Document segment:
>>>>>

Wid Turbine & ID

Mr-914:

You’re right, it’s about a bachelor’s final project.

And to be honest, before readin’ your replies I haven’t thinking by this way:
"It would only make an ID project if you focus on the desirability, usability, or design-strategy elements of the turbine" (thanks for this words cg)

I really appreciate your comments. In one hand I refuse to risk my neck at all as an emergin’ ID . In the other hand I consider that to stand on one’s own two feet in energy therms is a goal we must persuit ¿as humans? ( and i don`t wanna save the world by my own points of view)…

My dilemma is the fine line that divide ID with Engineering, I know both are complementary , but an the end I do agree that final project must be a kind of showcase for my skills and “capabilities” as a result from all this years at school.

I’ve found this by spending some few clicks sailing the internet sarching for ID students with a similiar situation, and at this time : not a lot of succes. The next link shows some interesting wind turbines, of course this products aren’t from an ID.

http://www.loopwing.co.jp/en/entop.html

But after reading some sutff on this site only can say:

“ther’s more than one way to skin a cat”… But in therms of wind & engineering (a lot of accuaracy and no mistakes) , maybe there are only few ways avaible to skin the cat…

Maybe searchin’ for a more user-centered position to this project could help… or search for other project to develope it.

I disagree with anyone that says that this can’t be an ID project. In fact, I find this to be one of the areas most in need of ID thinking.

<<<<<

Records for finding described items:
>>>>>

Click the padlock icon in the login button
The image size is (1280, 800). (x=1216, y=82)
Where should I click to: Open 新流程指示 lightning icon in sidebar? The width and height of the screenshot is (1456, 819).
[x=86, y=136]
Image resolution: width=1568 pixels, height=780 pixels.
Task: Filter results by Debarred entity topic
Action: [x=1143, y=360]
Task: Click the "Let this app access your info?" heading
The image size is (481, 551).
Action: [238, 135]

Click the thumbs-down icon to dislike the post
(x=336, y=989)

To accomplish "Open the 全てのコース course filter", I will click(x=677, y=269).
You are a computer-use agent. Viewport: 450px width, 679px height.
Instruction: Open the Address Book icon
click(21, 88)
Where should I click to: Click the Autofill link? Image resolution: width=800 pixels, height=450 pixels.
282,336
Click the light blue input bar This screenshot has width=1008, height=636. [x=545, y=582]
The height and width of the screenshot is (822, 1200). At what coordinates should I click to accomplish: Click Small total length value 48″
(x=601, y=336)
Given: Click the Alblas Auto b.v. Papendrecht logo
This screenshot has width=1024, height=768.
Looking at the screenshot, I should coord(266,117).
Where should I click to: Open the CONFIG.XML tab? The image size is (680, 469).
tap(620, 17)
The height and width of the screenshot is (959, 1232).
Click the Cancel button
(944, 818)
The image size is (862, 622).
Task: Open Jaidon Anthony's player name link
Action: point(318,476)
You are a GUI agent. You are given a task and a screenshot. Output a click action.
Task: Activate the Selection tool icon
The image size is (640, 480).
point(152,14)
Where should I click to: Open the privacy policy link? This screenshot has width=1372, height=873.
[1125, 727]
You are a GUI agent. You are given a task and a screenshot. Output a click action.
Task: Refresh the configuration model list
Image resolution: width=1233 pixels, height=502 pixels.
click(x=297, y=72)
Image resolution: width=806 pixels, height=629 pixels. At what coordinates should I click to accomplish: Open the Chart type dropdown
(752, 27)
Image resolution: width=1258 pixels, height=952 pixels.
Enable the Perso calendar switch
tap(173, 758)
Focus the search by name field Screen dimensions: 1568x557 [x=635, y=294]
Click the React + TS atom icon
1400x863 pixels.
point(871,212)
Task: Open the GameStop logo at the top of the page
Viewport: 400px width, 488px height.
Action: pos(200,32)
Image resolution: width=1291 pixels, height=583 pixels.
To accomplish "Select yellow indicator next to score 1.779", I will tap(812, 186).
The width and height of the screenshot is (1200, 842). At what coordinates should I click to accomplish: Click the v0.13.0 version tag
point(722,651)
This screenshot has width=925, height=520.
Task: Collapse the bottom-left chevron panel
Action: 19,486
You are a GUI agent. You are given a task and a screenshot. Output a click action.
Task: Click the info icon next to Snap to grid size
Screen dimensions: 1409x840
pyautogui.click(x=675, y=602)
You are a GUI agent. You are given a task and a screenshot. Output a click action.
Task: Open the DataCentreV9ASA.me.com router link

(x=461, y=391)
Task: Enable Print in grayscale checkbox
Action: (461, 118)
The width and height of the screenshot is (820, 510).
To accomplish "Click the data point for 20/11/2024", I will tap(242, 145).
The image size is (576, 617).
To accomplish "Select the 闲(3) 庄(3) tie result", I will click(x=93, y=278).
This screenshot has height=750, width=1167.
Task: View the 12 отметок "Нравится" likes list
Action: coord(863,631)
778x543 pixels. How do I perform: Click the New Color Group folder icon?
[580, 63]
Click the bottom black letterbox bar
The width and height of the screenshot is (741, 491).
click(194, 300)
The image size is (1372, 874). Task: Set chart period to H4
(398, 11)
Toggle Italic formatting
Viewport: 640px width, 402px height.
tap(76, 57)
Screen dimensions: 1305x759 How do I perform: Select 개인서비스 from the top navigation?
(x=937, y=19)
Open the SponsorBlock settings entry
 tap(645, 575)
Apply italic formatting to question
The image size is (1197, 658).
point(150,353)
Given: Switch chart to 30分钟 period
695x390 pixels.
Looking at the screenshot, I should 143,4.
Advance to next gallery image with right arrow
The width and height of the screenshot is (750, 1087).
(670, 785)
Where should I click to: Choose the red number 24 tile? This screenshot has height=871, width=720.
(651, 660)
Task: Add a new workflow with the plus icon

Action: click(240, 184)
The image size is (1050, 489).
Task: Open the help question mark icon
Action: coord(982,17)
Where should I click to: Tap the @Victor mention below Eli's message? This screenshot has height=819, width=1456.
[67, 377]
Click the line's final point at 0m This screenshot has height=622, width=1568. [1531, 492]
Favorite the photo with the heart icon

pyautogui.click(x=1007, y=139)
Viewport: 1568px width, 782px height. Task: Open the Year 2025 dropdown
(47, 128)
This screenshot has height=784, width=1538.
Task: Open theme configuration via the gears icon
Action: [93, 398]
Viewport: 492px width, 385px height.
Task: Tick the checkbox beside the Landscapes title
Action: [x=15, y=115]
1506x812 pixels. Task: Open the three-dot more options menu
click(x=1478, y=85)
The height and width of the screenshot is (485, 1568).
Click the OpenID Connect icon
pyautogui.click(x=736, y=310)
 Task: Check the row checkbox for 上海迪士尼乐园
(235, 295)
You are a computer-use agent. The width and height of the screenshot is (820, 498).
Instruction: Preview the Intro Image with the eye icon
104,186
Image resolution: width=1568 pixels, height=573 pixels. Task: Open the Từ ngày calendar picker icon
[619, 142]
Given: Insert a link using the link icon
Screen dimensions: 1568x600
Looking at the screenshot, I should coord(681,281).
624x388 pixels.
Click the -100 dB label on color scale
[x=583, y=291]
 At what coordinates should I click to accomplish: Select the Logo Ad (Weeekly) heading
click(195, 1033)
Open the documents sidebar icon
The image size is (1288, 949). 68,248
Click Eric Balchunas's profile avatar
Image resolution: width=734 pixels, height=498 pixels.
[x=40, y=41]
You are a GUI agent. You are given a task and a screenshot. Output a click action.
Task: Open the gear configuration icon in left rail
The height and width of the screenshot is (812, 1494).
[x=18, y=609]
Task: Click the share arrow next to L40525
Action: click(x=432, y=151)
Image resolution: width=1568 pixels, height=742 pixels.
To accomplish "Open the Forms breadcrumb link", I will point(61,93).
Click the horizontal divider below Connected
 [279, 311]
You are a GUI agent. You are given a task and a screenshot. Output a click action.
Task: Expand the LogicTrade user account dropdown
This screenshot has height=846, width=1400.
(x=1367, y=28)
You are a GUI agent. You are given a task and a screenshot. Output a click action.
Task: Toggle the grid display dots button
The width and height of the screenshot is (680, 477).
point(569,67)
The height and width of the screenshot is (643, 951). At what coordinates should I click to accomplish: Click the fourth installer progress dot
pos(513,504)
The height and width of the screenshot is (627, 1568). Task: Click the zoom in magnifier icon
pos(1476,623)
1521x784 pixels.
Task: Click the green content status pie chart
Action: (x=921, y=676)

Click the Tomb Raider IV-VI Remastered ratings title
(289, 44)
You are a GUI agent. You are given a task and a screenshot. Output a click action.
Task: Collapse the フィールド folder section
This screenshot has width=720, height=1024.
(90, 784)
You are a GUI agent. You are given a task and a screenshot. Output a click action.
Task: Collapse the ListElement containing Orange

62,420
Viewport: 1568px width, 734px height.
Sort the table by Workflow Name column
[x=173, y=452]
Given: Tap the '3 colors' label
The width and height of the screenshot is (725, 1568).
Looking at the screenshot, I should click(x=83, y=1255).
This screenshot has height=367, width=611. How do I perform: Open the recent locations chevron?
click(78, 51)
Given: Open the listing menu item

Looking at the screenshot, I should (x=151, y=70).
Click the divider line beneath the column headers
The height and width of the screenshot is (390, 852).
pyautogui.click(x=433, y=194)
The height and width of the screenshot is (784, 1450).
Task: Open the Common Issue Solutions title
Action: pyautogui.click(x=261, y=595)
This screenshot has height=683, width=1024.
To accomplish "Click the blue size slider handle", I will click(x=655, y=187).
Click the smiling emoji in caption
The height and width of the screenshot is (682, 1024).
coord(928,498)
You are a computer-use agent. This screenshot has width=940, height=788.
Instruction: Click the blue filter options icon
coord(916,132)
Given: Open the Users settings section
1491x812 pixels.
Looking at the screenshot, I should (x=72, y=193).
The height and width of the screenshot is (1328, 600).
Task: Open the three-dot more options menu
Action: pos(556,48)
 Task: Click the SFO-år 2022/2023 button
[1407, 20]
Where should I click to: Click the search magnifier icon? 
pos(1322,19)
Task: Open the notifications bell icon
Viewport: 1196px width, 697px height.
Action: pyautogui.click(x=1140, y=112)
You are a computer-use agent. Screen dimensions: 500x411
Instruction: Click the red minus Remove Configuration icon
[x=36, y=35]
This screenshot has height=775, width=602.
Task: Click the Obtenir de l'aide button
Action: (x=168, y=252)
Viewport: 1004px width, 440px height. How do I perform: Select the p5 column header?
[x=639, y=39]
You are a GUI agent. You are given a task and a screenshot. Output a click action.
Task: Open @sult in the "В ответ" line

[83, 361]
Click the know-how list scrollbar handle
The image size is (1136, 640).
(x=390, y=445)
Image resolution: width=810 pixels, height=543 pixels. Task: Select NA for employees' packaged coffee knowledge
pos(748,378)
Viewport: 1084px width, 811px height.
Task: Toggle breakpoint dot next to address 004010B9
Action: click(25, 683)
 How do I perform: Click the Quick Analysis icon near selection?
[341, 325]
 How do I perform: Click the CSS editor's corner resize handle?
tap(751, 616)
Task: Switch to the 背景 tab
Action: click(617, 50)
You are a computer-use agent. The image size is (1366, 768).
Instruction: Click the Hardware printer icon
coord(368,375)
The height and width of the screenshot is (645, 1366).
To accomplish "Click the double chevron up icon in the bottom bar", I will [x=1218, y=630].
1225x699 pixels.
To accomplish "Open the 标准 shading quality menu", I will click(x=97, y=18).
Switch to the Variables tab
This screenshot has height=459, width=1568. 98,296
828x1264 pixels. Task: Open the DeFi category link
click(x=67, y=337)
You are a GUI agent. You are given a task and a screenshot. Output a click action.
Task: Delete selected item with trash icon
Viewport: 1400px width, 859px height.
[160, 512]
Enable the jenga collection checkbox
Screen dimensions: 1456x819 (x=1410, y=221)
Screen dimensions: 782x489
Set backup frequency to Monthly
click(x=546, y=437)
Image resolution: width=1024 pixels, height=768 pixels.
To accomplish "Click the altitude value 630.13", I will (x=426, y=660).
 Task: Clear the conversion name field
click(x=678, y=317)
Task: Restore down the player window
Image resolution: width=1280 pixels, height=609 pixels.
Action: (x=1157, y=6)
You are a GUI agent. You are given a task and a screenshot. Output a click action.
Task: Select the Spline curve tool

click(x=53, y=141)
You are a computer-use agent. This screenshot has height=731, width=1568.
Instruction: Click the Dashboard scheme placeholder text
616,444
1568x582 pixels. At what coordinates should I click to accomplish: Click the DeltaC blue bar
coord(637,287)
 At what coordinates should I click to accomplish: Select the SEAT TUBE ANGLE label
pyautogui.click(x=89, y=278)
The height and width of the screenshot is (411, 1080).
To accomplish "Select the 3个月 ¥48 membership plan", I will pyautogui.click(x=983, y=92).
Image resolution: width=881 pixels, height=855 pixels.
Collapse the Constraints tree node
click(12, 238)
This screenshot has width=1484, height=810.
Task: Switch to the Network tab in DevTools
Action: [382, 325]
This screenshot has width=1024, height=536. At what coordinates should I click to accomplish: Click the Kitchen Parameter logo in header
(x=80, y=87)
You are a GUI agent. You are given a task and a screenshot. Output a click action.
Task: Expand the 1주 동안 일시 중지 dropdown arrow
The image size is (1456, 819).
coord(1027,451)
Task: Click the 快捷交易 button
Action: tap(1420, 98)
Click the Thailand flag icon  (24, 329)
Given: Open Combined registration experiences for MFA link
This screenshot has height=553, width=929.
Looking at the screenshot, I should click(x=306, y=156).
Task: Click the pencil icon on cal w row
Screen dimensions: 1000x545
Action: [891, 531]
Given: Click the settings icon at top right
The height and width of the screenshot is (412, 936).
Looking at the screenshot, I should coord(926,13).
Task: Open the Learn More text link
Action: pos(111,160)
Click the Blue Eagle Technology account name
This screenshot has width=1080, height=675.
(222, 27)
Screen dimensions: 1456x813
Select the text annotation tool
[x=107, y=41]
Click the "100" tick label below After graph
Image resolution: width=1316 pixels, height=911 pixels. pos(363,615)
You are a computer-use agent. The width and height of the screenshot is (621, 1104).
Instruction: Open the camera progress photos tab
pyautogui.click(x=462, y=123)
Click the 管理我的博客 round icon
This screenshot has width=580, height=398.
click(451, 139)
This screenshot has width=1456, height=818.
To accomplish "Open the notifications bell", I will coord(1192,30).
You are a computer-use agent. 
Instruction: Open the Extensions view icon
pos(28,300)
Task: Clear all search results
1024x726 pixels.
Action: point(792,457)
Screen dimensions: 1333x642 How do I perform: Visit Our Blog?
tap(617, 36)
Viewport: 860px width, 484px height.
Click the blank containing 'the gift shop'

<<<<<

What is asked:
1/ In the wind turbine forum post, what kind of project does the writer say this is?
2/ Write a continuation of the wind turbine forum post, starting after its final sentence.
This material has no connection to the wind turbine forum post.

Answers to the problems:
1/ A bachelor's final project.

2/
If you consider ID to be ONLY a visual experience, or you take on the project and you don’t work with an engineer on it, you will not have a viable project.

Wind Turbines have a HUGE potential for ID and the kind of thinking that can come from the ID process. Design is not just what the product looks like.

How do you design a turbine (with all the mechanical constraints) to be visually appealing?
How can turbines be less “mechanical looking”?
How can turbines be used in other ways than wind farms?

This is a huge industry and I think it could use some great Design Thinking.

The aerodynamic form will require specific two degree curves Y=X^2 with specific ro values. square root of 2 - 1 or more basically a conic form. Depending upon the Reynolds Numbers and values required Reynolds number - Wikipedia to make lift with respect to air density.

Usually in these sensitive areas where lift is significant, specific conic forms are required. I have been working on military flying drones over the past three years in San Diego and the southern California desert. I’ve learned quite a bit from the aerodynamics guys in my efforts to aid in parametric modeling. In these cases of precise arrow forms, Alias maya, rhino, ISDX and the like are not good for the precise shapes required to make lift. The free form tools are not good for making the stealthy forms and where the precise math is required. With deeplabs, modeled the stealthy UAV predator ‘C’ that has just been announced.

Where these free form tools do come into play are for blending wing tips, and transitions from fuselage to wing or in and around the NACA ducts (pre NASA) for bringing in air to cool avionics, and inlet areas. where the jet engine receives its air intake.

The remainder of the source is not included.